Она вздыхает и кладет ребенка в кроватку, украшенную желтыми утятами и вписывающуюся в дизайн всей детской комнаты. Она приложила немало стараний, чтобы украсить ее мягкими легкими шторами, ковром в виде огромной панды, обставить мебелью: белым шкафом, ванночкой и пеленальным столиком со всякими присыпками, маслами, мылом, шампунем, расческой, которые сделаны в особой детской цветовой гамме. На стене висят картинки детенышей разных животных, одетых по-человечески. Ящики шкафа заполнены крошечными кофточками, пижамками, ботиночками, шапочками, рукавичками и пеленками. На шкафу плюшевый мохнатый ягненок неестественно стоит на задних лапах рядом с вазой с цветами: их лишили корней в угоду матери ребенка, которая «любит» цветы.
Женщина расправляет рубашечку на ребенке и укрывает его вышитой простыней и одеяльцем с его инициалами. Она с удовольствием отмечает все эти мелочи. Еще бы, она не поскупилась для того, чтобы превратить эту комнату в идеальную детскую, хотя ее молодая семья пока не может позволить себе обставить мебелью остальные комнаты. Мать склоняется поцеловать гладкую, как шелк, щечку ребенка и покидает комнату. Тело младенца сотрясает первый душераздирающий крик.
Она тихонько прикрывает дверь. Да, она объявила ему войну. Ее воля должна победить. За дверью раздаются звуки, похожие на крики человека под пыткой. Ее континуум говорит ей, что ребенку плохо. Если природа дает понять, что кого-то пытают, то так оно и есть. Истошные вопли ребенка — не преувеличение, они отражают его внутреннее состояние.
Мать колеблется, ее сердце разрывается на части, но она не поддается порыву и уходит. Его ведь только что покормили и сменили пеленку. Она уверена, что на самом деле он ни в чем не нуждается, а поэтому пусть плачет, пока не устанет.
Ребенок просыпается и снова плачет. Его мать приоткрывает дверь, заглядывает в комнату, чтобы убедиться, что он на месте. Затем тихонько, словно боясь разбудить в нем ложную надежду на внимание, она снова прикрывает дверь и торопится на кухню, где она работает. Кухонную дверь она оставляет открытой на тот случай, если «с ребенком что-нибудь случится».
Плач малыша постепенно перешел в дрожащие стенания. Так как на плач не следует никакой реакции (хотя ребенок ожидает, что помощь должна была давным-давно подоспеть), желание что-то просить и сигнализировать о своих потребностях уже ослабло и затерялось в пустыне равнодушия. Он оглядывает пространство вокруг. За поручнями кроватки есть стена. Свет приглушен. Но он не может перевернуться. И видит лишь неподвижные поручни и стену.
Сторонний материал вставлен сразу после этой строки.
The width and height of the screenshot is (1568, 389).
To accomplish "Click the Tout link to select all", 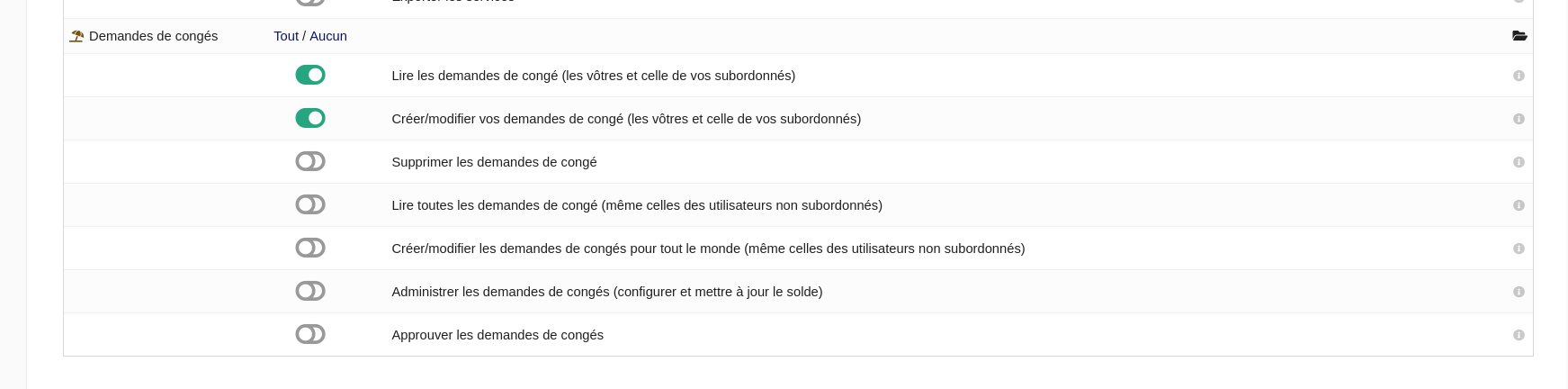I will tap(286, 36).
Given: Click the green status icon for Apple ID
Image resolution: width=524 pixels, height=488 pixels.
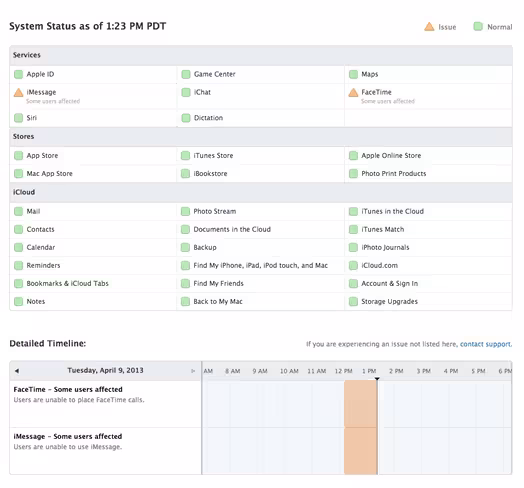Looking at the screenshot, I should click(x=18, y=74).
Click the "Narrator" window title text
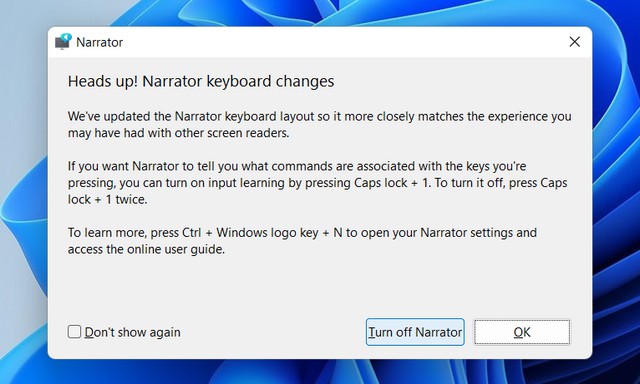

Слышны бессмысленные звуки где-то в отдаленном мире. Но рядом с ним нет звуков, тишина. Он смотрит на стену, пока его глаза не смыкаются. Открыв их снова, он обнаруживает, что поручни и стена все на том же месте, но свет стал еще более приглушенным.
Вечное разглядывание поручней и стены перемежается вечным разглядыванием поручней и потолка. Там далеко, с другой стороны, есть какие-то неподвижные формы, они всегда там.
Но иногда, бывает, происходит движение. Что-то закрывает его уши, свет приглушен, огромные кучи тканей навалены поверх его тела. Тогда он может видеть белый пластиковый угол внутри коляски и иногда, если его положат на спину, небо, внутреннюю часть крыши коляски и время от времени высотные дома, проплывающие мимо него на расстоянии. Там высоко колышутся кроны деревьев, которым также нет до него дела, иногда люди смотрят на него и разговаривают, в основном между собой и изредка с ним.